はしたない、まさか人前で、子供の前で――そんな言葉が次々に頭を過るのに、耳まで真っ赤に紅潮したミーティの瞳は何故か二人から離れてくれない。夢中になってしまっている自分を恥じながらも、未知の欲望に突き動かされてずっと追ってしまう。
(人目があるのにあんなにも好意丸出しの距離感で、なんていやらしい! 学問の都に相応しくない品位を疑うやりとりだわ! まままま、まさかキスなんてしないわよね! そ、そんな……キスなんかしたら子供が出来ちゃうわよ!? 子供の前で子作りだなんて!?)
などと思いながら一秒たりとも見逃せないとばかりにガン見するミーティ。
なんのかんの言いながら生キスを一度も見たことがない身体は正直だった。
……リ=ティリでは成人を過ぎても子供の作り方を知らない人間は珍しくない。何故なら子供を産むより研究に没頭するのが彼らのライフスタイルだからだ。特に女性研究者は妊娠と出産の間は仕事に支障を来すからと20代後半までずるずる引き延す人ばかりだ。
なんなら子供の作り方も専門指導員を雇って教えられるまで大抵の人が知らないので、リ=ティリはわりかしとんでもない性教育後進都市である。
そんな中、ミーティが最も困惑した二人と子供の会話――それが結婚式だ。
(結婚式に莫大なお金をかける? ウェディングドレス? オイロナオシ? ウェエィングケーキ? なにそれ、何語? ほんとに私の使ってる文化圏の言葉にあるもの? 一言一句何も分からない……!!)

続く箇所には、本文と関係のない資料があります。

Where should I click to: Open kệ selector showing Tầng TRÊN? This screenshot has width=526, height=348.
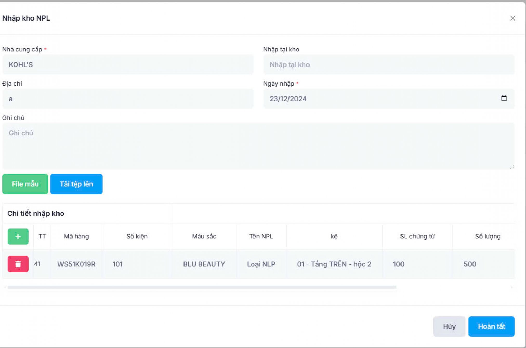pos(334,264)
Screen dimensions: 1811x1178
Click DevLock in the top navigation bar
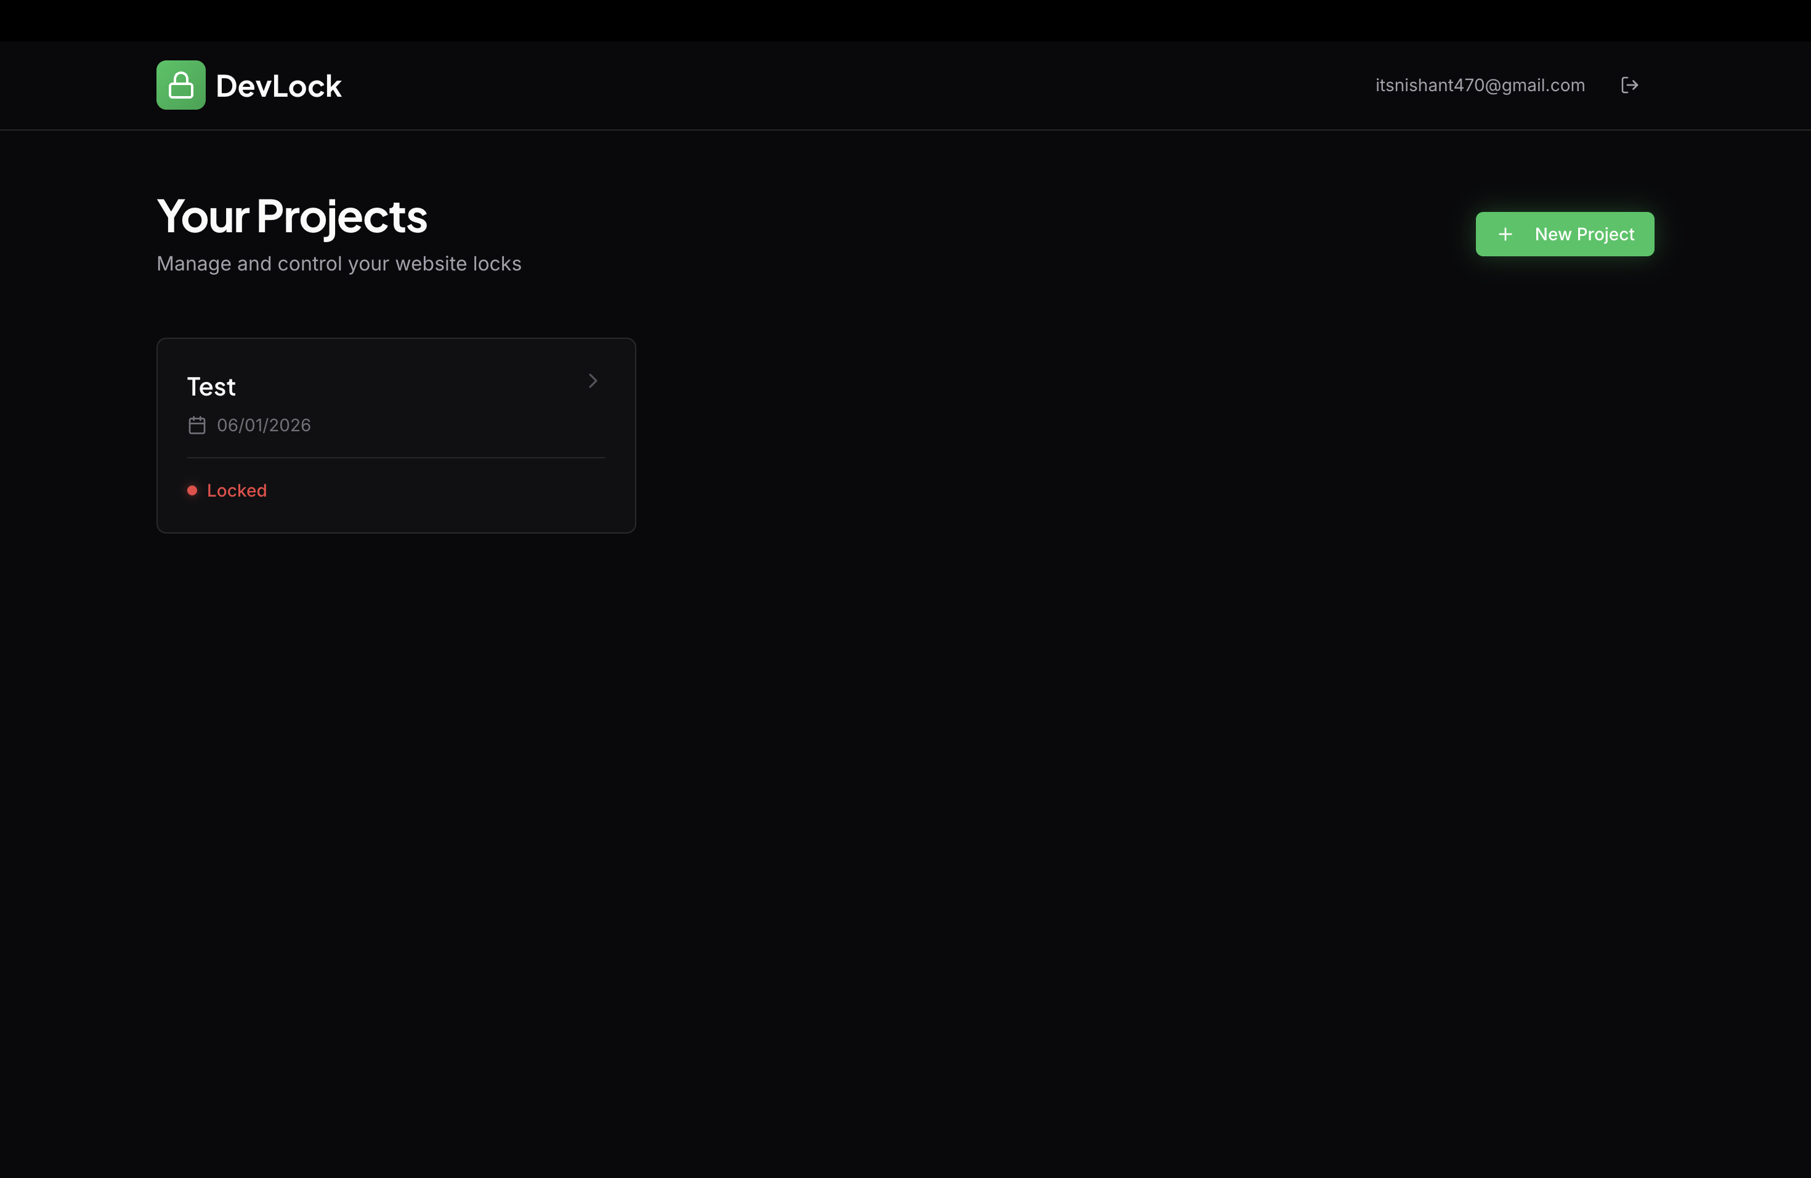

リ=ティリにおける結婚式とは、親ないし師が取り決めた婚姻に粛々と従い、夫婦として最低限の繋がりを家族ぐるみで会議して決定し、まぁしたければ一緒に住んでいいのと子作りの義務を負うくらいのイベントというか、イベント未満の何かである。
俗世の結婚式はこうなのだろうか、などとミーティは考えない。
何故なら俗世というのはここの住民にとって世界未満の存在、意識することすらない世界の話だからだ。
故に、ミーティはとんでもない勘違いを犯した。
(もしかして私、研究に没頭しすぎて結婚式のこと何も知らないっていうの!? この二番弟子のわたしがッ!? ほ、他の弟子たちは知ってるのかしら……知らなかったらレニスに鼻で笑われてリューナに『兄弟子のくせに知らないんですか?』とちくちく嫌な笑みで追求されたりするの!?)
レニスに後から追い越され、新星リューナにじりじり距離を詰められ内心焦りがあるミーティは、急に兄弟弟子たちがこのことを知っているのか確認しなければという焦燥に駆られた。
(こ、こんなところでグズグズしていられない! 急いで結婚式の情報を収集しつつ他の弟子たちに探りを入れなければ!!)
ミーティは巨大な二つのロール髪を翻してシュテルム家所有の研究所に走った。
外の世界から持ち込まれた『結婚式』という知識の劇物爆弾を、彼女はまんまとシュテルム家の俗世を知らない初心な門弟たちの元に持ち帰ってしまったのである。